* _WHAT THIS TASK INVOLVES_: Everything from the line with "Negar (2392, 1394)" to the line with "Scheda [tab] (163, 874)" in the listing below, both lines included, needs to be copied exactly, apart from the pictures.
DATA LISTING Block Start
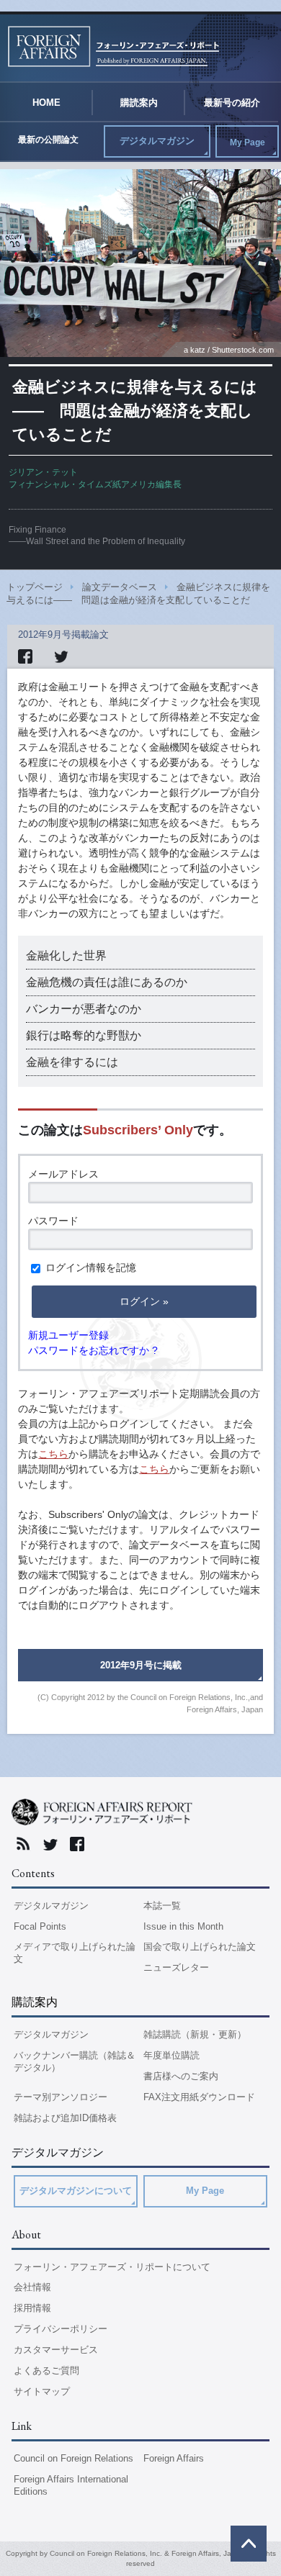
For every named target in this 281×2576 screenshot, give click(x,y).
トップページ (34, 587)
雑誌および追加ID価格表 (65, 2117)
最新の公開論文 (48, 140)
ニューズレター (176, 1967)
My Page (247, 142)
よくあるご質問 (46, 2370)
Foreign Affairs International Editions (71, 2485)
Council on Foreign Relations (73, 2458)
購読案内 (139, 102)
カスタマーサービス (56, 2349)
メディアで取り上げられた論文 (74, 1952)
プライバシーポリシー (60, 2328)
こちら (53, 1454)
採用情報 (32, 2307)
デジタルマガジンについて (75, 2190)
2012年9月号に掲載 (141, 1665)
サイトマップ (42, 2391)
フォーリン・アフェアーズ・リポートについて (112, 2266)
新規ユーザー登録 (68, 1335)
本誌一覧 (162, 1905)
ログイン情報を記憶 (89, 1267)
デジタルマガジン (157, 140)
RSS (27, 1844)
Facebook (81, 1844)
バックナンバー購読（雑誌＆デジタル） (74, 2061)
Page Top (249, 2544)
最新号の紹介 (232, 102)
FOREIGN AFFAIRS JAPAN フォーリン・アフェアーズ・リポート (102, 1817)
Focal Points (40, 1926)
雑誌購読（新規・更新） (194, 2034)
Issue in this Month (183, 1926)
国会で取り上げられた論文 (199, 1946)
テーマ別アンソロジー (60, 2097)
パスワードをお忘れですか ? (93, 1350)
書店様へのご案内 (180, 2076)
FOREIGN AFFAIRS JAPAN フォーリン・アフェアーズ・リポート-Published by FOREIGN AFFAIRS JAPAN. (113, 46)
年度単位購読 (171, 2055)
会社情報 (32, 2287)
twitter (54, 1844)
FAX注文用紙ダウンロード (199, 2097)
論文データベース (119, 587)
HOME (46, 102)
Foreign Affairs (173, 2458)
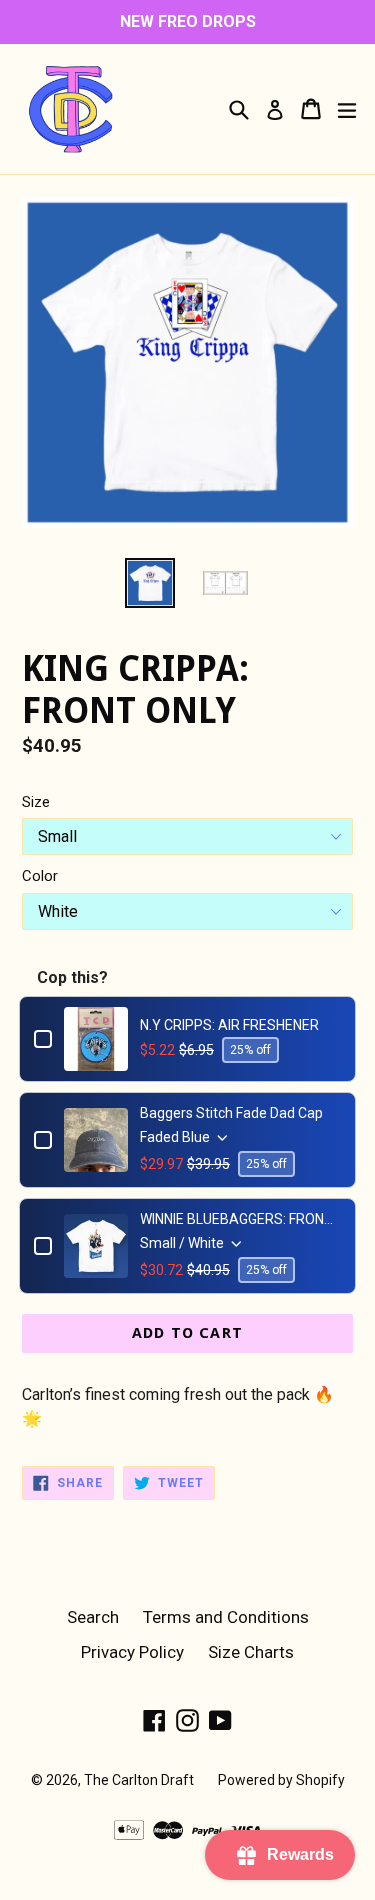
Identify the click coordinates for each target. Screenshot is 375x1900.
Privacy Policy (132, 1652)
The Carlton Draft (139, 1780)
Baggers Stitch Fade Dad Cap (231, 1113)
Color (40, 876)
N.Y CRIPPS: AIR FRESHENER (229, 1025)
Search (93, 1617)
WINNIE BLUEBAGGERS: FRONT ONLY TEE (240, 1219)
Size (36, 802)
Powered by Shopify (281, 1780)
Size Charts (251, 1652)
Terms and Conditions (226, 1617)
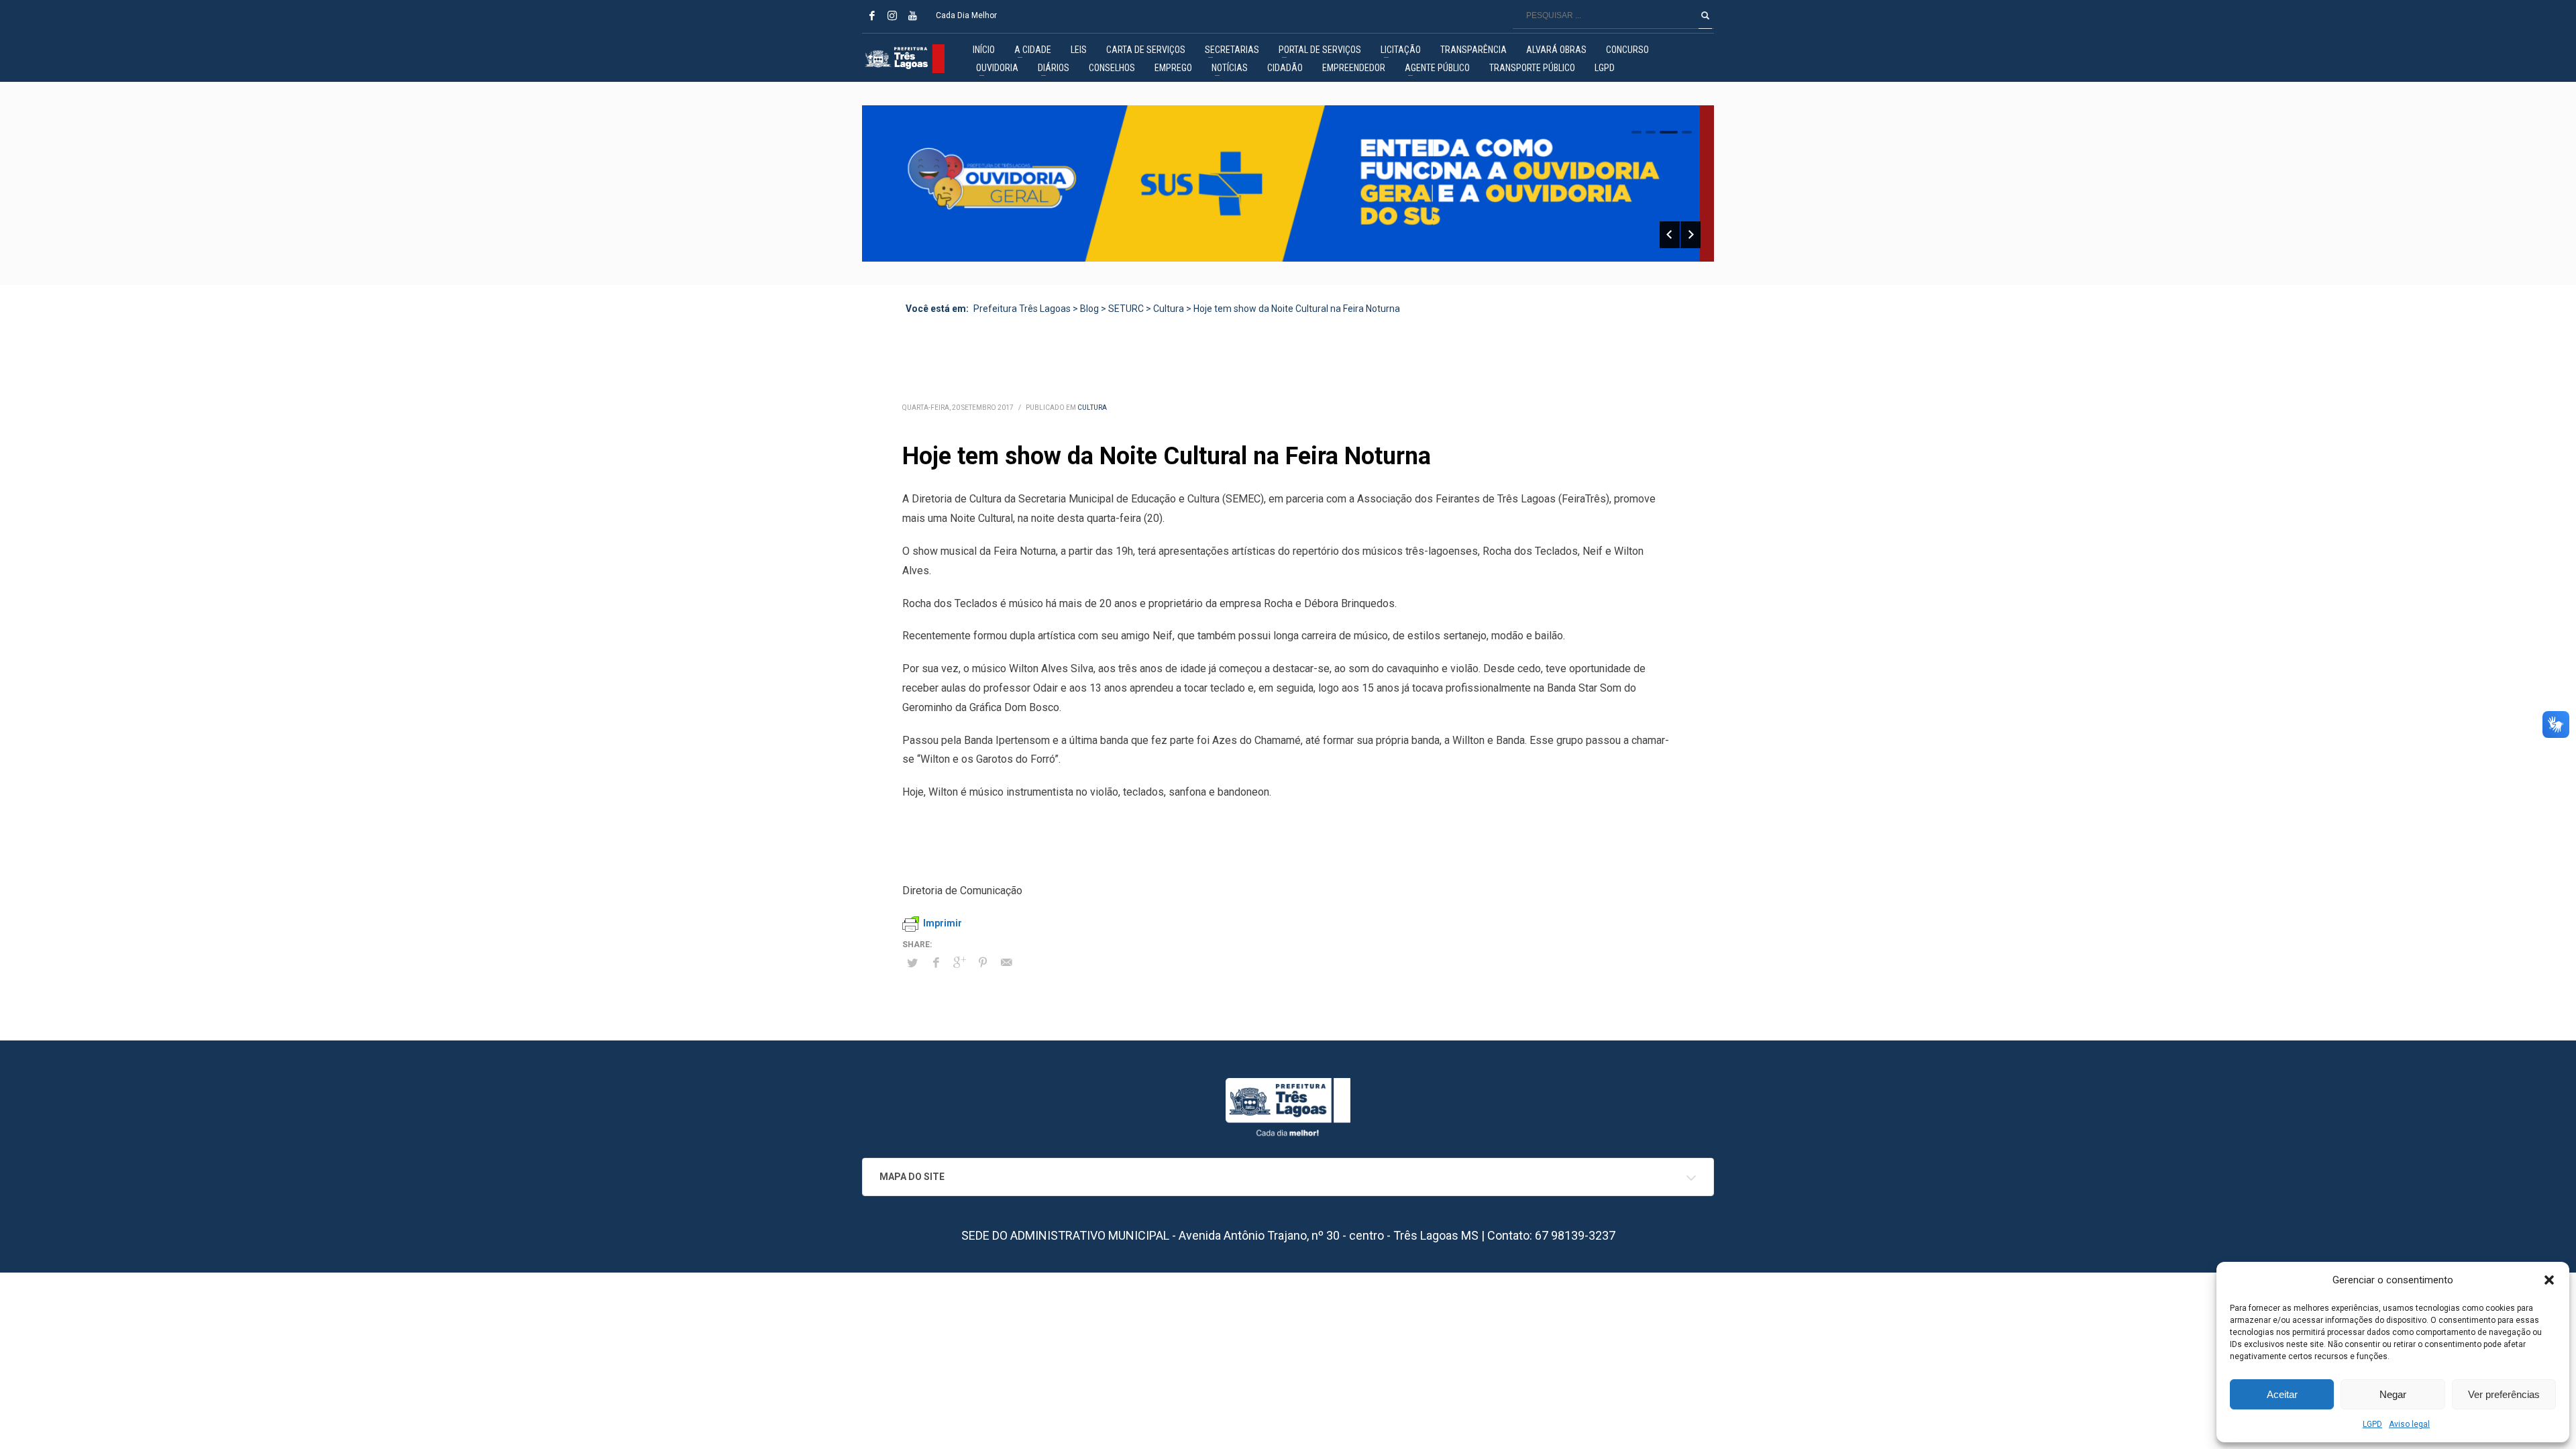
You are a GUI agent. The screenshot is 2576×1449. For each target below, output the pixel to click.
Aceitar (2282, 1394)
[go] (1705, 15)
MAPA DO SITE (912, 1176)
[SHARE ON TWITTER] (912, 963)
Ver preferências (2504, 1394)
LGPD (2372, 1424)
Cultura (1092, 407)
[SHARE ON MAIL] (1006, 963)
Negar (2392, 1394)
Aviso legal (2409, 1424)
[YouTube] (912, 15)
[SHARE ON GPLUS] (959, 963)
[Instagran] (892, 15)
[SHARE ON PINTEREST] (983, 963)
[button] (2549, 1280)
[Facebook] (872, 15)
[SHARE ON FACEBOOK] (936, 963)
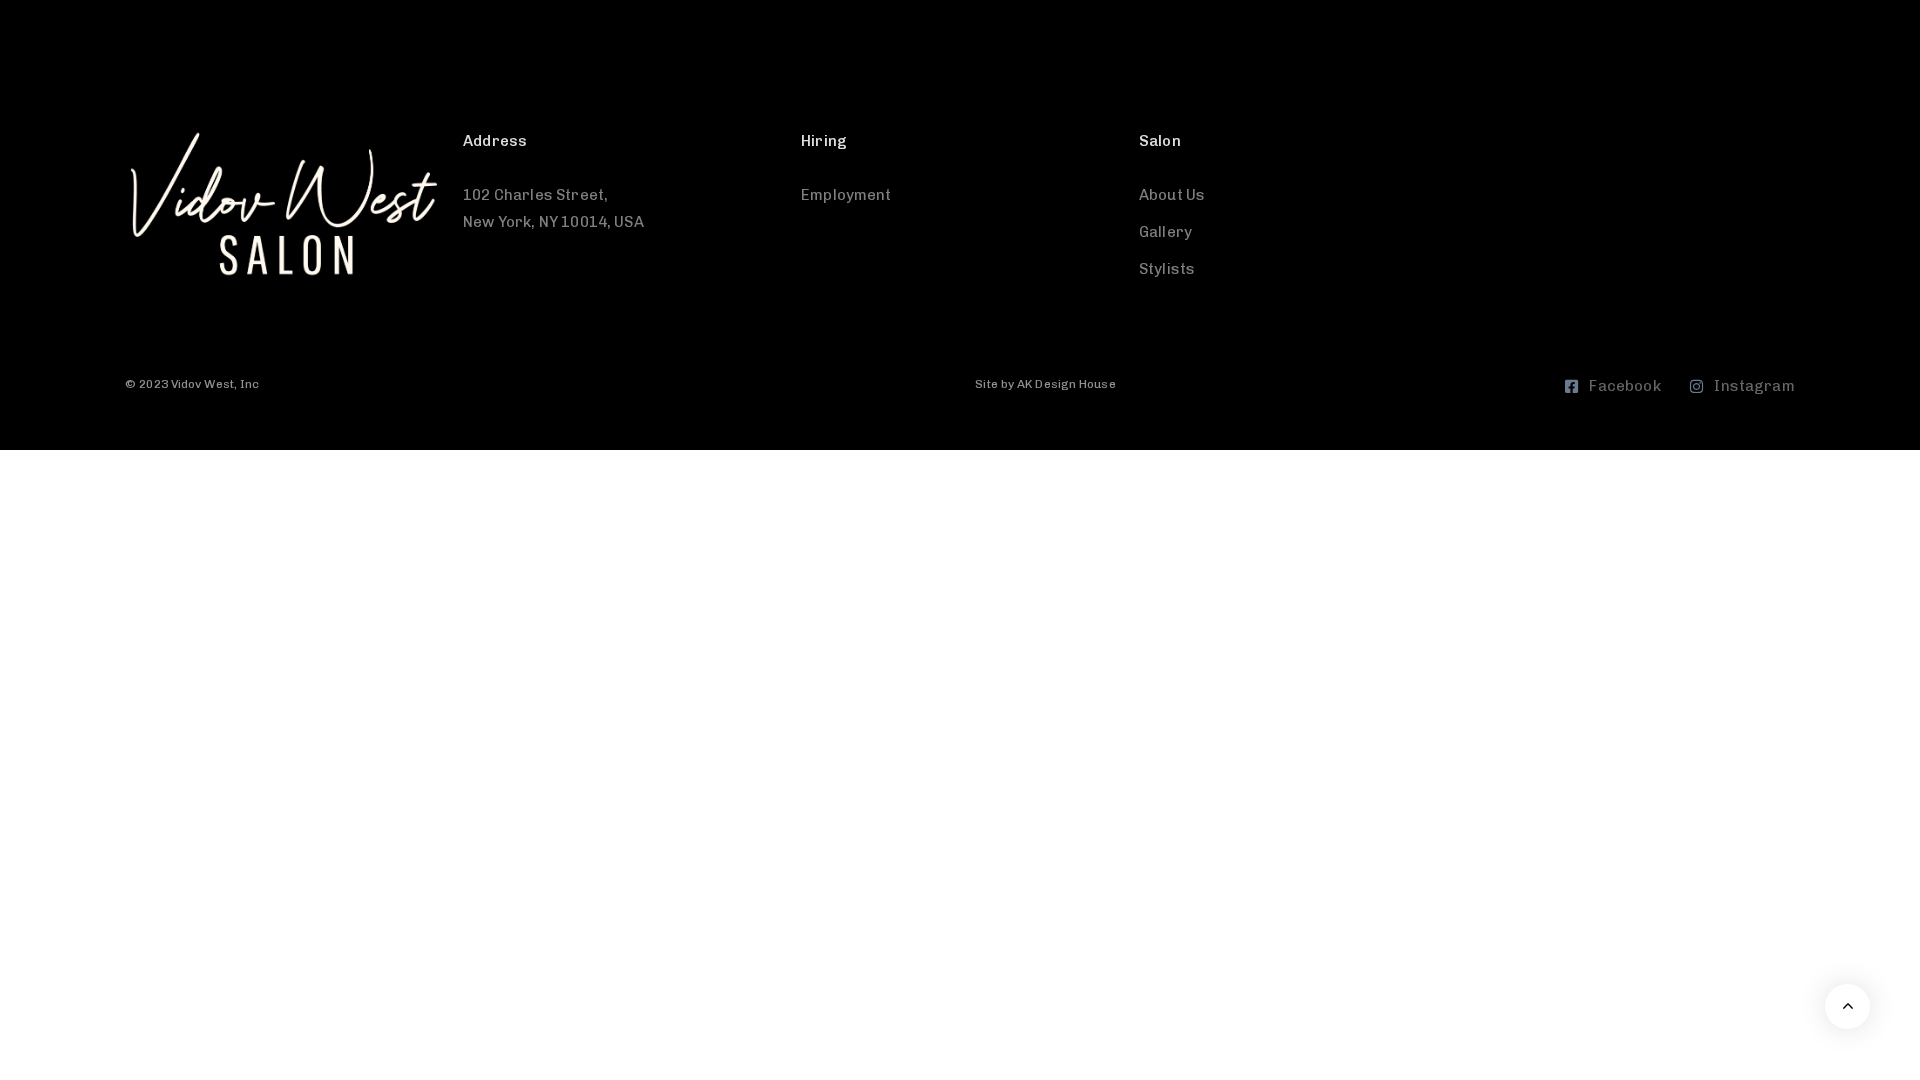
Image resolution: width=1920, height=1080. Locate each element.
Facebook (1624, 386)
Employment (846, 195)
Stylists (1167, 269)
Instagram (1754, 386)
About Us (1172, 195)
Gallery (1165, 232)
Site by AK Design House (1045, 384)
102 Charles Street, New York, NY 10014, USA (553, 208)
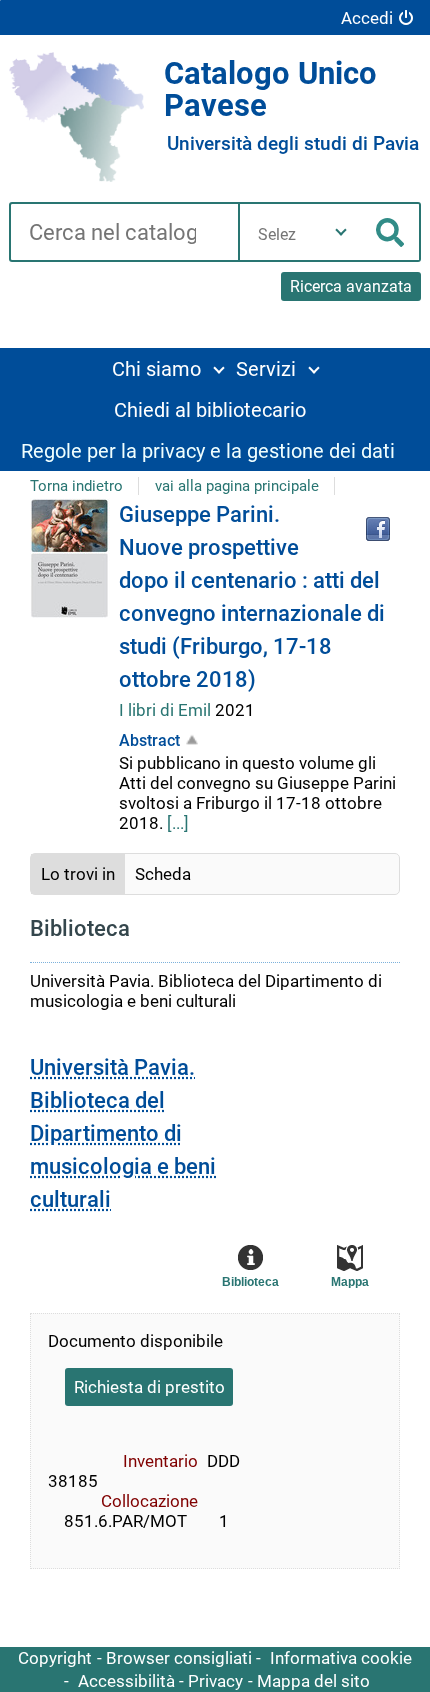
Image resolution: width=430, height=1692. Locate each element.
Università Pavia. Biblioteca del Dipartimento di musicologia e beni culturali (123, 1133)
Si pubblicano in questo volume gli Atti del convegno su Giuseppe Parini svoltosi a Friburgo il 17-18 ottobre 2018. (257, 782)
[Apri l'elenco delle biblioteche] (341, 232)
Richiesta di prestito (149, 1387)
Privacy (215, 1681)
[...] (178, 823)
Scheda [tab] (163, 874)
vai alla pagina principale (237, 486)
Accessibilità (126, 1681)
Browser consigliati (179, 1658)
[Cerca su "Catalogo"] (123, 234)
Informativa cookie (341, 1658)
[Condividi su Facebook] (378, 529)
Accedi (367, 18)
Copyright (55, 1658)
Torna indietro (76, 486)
DATA LISTING Block End
* _SOLUTION FOR THIS EXERCISE_:
Negar (2392, 1394)
Aviso legal (2409, 1424)
[YouTube] (912, 15)
[SHARE ON GPLUS] (959, 963)
[Instagran] (892, 15)
[SHARE ON PINTEREST] (983, 963)
[button] (2549, 1280)
[Facebook] (872, 15)
[SHARE ON FACEBOOK] (936, 963)
Image resolution: width=1920, height=1080. Locate each element.
Facebook (1624, 386)
Employment (846, 195)
Stylists (1167, 269)
Instagram (1754, 386)
About Us (1172, 195)
Gallery (1165, 232)
Site by AK Design House (1045, 384)
102 Charles Street, New York, NY 10014, USA (553, 208)
Image resolution: width=430, height=1692. Locate each element.
Università Pavia. Biblioteca del Dipartimento di musicologia e beni culturali (123, 1133)
Si pubblicano in questo volume gli Atti del convegno su Giuseppe Parini svoltosi a Friburgo il 17-18 ottobre 2018. (257, 782)
[Apri l'elenco delle biblioteche] (341, 232)
Richiesta di prestito (149, 1387)
Privacy (215, 1681)
[...] (178, 823)
Scheda [tab] (163, 874)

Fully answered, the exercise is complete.